Jeremy Berg of the National Institutes of Health (NIH) gave an overview of the NIH Roadmap to a standing-room-only crowd at last week’s ACS National Meeting. Berg’s Presidential Plenary lecture focused on new opportunities for cooperation between chemical and medical research in the context of the NIH’s $2 billion push for revolutionary advancement in the science of human health.

NIH, an assemblage of 27 institutes and centers, has steadily broadened its mission over the years. The organization is structured along the lines of specific diseases, organs, and disciplines, a historically based scheme that can at times produce artificial divisions among various areas of research.

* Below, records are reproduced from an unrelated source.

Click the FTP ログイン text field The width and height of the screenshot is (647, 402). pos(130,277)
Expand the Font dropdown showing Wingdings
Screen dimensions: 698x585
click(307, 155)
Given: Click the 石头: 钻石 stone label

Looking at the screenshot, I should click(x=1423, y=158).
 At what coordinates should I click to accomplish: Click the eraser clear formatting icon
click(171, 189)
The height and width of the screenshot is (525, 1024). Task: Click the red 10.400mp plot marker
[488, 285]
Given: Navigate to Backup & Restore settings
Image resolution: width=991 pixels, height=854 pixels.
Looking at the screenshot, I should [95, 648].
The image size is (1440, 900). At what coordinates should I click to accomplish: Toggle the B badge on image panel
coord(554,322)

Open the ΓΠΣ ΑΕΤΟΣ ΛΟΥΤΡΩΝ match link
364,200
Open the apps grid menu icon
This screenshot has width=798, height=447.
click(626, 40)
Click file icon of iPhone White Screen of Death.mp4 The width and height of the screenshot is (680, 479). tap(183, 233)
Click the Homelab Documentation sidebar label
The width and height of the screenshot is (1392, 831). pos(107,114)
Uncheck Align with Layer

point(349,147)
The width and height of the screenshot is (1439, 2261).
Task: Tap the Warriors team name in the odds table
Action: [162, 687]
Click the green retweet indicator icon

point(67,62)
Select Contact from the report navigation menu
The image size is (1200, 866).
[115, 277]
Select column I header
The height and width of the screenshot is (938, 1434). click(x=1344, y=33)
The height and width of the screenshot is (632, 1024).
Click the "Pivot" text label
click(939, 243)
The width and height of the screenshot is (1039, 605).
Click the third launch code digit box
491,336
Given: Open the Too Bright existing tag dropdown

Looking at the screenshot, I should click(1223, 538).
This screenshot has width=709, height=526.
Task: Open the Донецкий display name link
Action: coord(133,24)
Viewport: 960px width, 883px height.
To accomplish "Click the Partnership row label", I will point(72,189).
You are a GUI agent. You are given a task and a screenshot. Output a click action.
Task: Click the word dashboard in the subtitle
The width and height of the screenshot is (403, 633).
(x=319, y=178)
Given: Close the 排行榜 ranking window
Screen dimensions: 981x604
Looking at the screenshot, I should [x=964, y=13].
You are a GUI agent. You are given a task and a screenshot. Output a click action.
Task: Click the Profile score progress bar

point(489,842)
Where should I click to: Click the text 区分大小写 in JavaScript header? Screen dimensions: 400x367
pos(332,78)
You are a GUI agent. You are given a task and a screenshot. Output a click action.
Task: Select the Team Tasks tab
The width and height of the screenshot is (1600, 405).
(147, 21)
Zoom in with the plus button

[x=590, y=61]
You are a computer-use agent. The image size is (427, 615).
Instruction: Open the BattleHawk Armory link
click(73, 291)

The NIH Roadmap is intended to bring groups of institutes together to accelerate the pace of discovery, from the earliest discovery stages through clinical research. A series of working-group meetings and input from more than 300 leaders in academia, industry, government, and the public, produced the Roadmap. This compilation of the most compelling opportunities covers three main areas: New Pathways to Discovery, Research Teams of the Future, and Reengineering the Clinical Research Enterprise.

Fifty high-priority initiatives were selected from the more than 500 initiatives proposed. These were chosen on the basis of whether they would dramatically change the biomedical research field in the coming decade, their potential to affect the work done by the NIH institutes and centers, the importance of the initiatives to the public and other stakeholders, the unique ability of NIH to address these initiatives, and whether the NIH could afford not to undertake these efforts.

The part of the roadmap with the most potential overlap with the chemical science, New Pathways to Discovery, comprises nine implementation groups, each with a pair of codirectors and approximately 20 scientists. These teams are in charge of designing the initiatives, working with the scientific communities, putting grants in place, and other tasks associated with putting their projects in motion.

“We’re all in this together,” says Berg. All of the institutes of the NIH are full participants in the Roadmap. Each institute contributes resources proportionate to their budgets. Although specific institutes will assume leadership roles in the areas of their greatest strengths, all of the initiatives are offered to competition from researchers in all applicable fields.

The $2 billion figure reflects the cost of the program between 2004 and 2009, and it represents less than 1% of NIH’s total budget. The early years will focus heavily on the basic research initiatives represented by New Pathways, with the other two sectors assuming greater roles later on.

The chemistry community is expected to play a large role in several initiatives to develop molecular libraries and imaging techniques. The NIH Roadmap stresses public access to resources developed by the initiatives, such as molecular libraries and open-source computer software. Technology transfer programs will assist in moving the results of the research to private industry for development and implementation.

Grant awards will be announced in September, and the NIH Roadmap website provides access to an informational listserv. “Lead times tend to be short,” says Berg, and he recommends checking the website frequently for updates.